Lesions before the chiasm These will produce a field deficit in the ipsilateral eye. Field defects from damage to the optic nerve tend to be central, asymmetrical and unilateral. Visual acuity is often affected. Consider optic neuritis or optic atrophy.

Lesions at the chiasm These classically produce a bitemporal hemianopia as the fibers representing the nasal retina (temporal field) are compressed. The most common lesion is a pituitary tumor.

Lesions after the chiasm These produce homonymous field defects; a lesion in the right optic tract produces left visual field defect. Fibers in the optic tracts gradually rotate until the fibers reach the geniculate body, so lesions in the tract before geniculate body may produce incongruous defect.(the extent of field loss is not similar in both eyes)

Lesions in the optic radiation produce congruous homonymous field defect (the extent of field loss in both eyes is similar). Lesions of the optic tract and radiation are usually either vascular or neoplastic.
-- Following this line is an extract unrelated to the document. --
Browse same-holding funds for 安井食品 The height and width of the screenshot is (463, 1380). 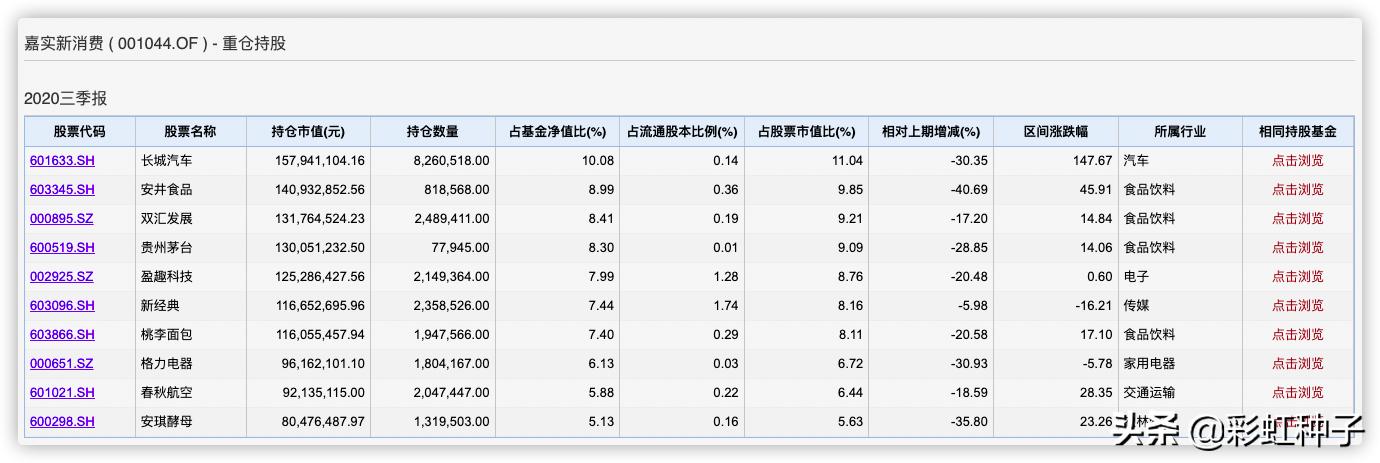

Optic neuritis Inflammation or demyelination of the optic nerve . Termed papillitis if the optic nerve head is affected and retrobulbar neuritis if the optic nerve is affected more posteriorly.

Causes : The most common cause is multiple sclerosis. Up to 50% of patients with MS will develop an episode of optic neuritis. Some other causes include : Viral_bacterial infection ( herpes zoster,TB). Other autoimmune disease like lupus.
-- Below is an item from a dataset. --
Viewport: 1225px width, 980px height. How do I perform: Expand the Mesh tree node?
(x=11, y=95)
Vasculitis of vessels nourishing the optic nerve. Drugs like chloramphenicol, ethambutol.

Epidemiology Affects young adults ranging from 18-45 years of age, with a mean age of 30-35. There is a strong female predominance. Prevalence is 115 / 100,000

Symptoms Optic neuritis usually affects one eye, although it may occur in both eyes simultaneously. Optic neuritis symptoms may include: Pain. Most people who develop optic neuritis experience eye pain that's worsened by eye movement. Pain associated with optic neuritis usually peaks within one week and then goes away within several days.

Visual loss. The extent of visual loss associated with optic neuritis varies. Some people experience severe difficulty seeing, while others might not notice any changes in their vision. Vision loss usually develops over the course of a day to two weeks and may be worsened by heat or exercise..
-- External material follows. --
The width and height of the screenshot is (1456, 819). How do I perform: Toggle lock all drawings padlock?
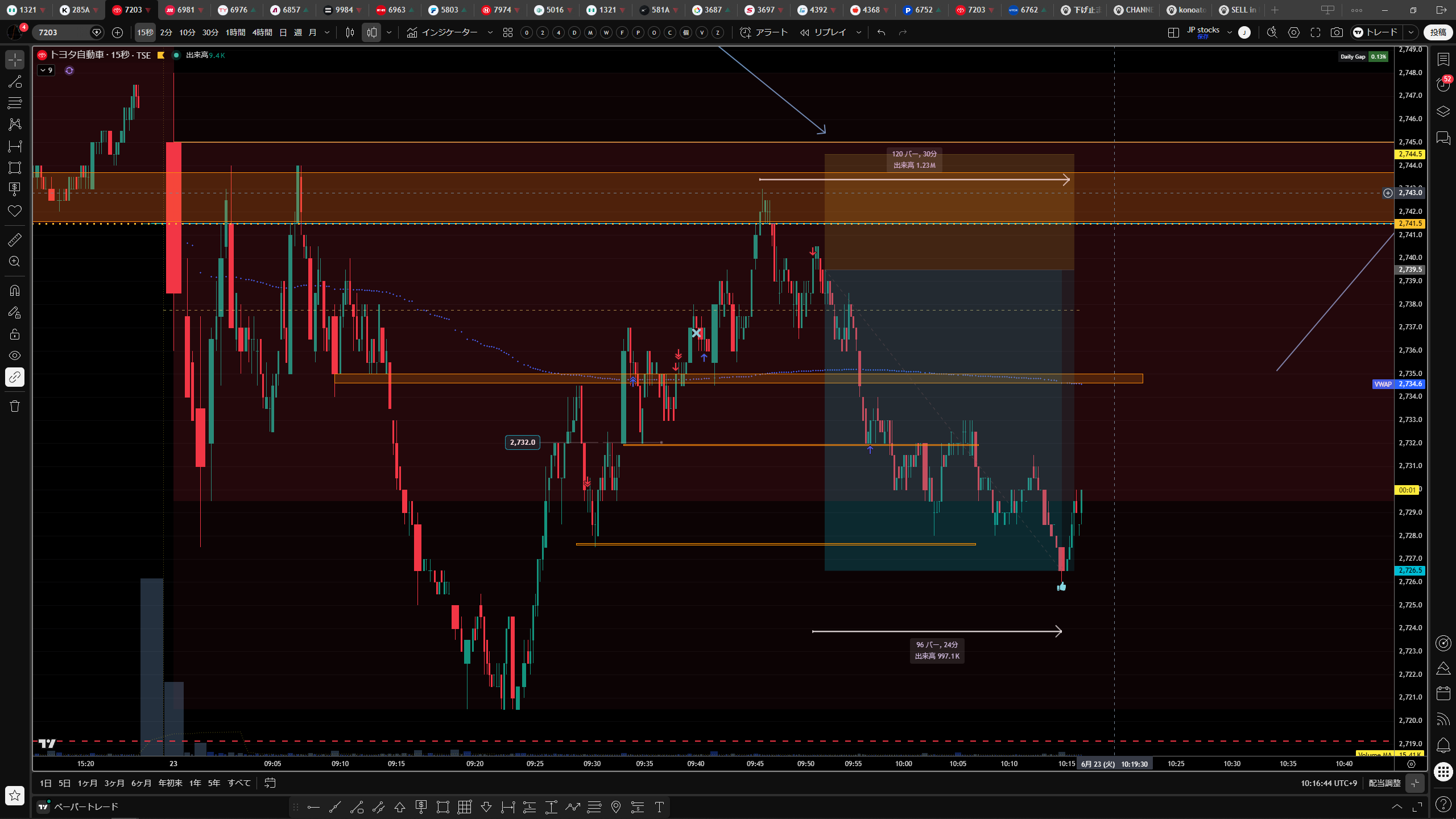coord(15,334)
Loss of color vision. Optic neuritis often affects the perception of colors. The patient may notice that the colors of objects, particularly red ones, temporarily appear "washed out" or less vivid than normal.

Examination : Reduced visual acuity. Reduced color vision. Relative afferent pupillary defect. Central scotoma on field testing. a normal disc in retrobulbar neuritis. A swollen disc in papillitis.

Treatment An MRI scan will help to identify additional silent plaques of demyelination. One or more white matter lesions in the brain correlates with a 56% risk of developing clinical MS within 10 years. With no white matter lesions seen, the risk is 22%.

Corticosteroid given IV for few days may speed up visual recovery. After intravenous steroid therapy . Oral prednisone could be taken for about 2 weeks. Oral steroids usually follow an intravenous course of steroids, because using oral steroids alone to treat optic neuritis has been associated with an increased risk of recurrence .

interferon beta-1a and interferon beta-1b are used to prevent or delay the development of multiple sclerosis in people with optic neuritis who have two or more brain lesions evident on MRI scans.

Prognosis The prognosis following optic neuritis is generally good. Most people regain close to normal vision within six months after an episode of optic neuritis.

People with multiple sclerosis may experience recurrent attacks of optic neuritis sometime after they've recovered from the initial episode. Other people without any underlying conditions also may have recurrent optic neuritis. These people have a better prognosis for their vision in the long term than do people with MS.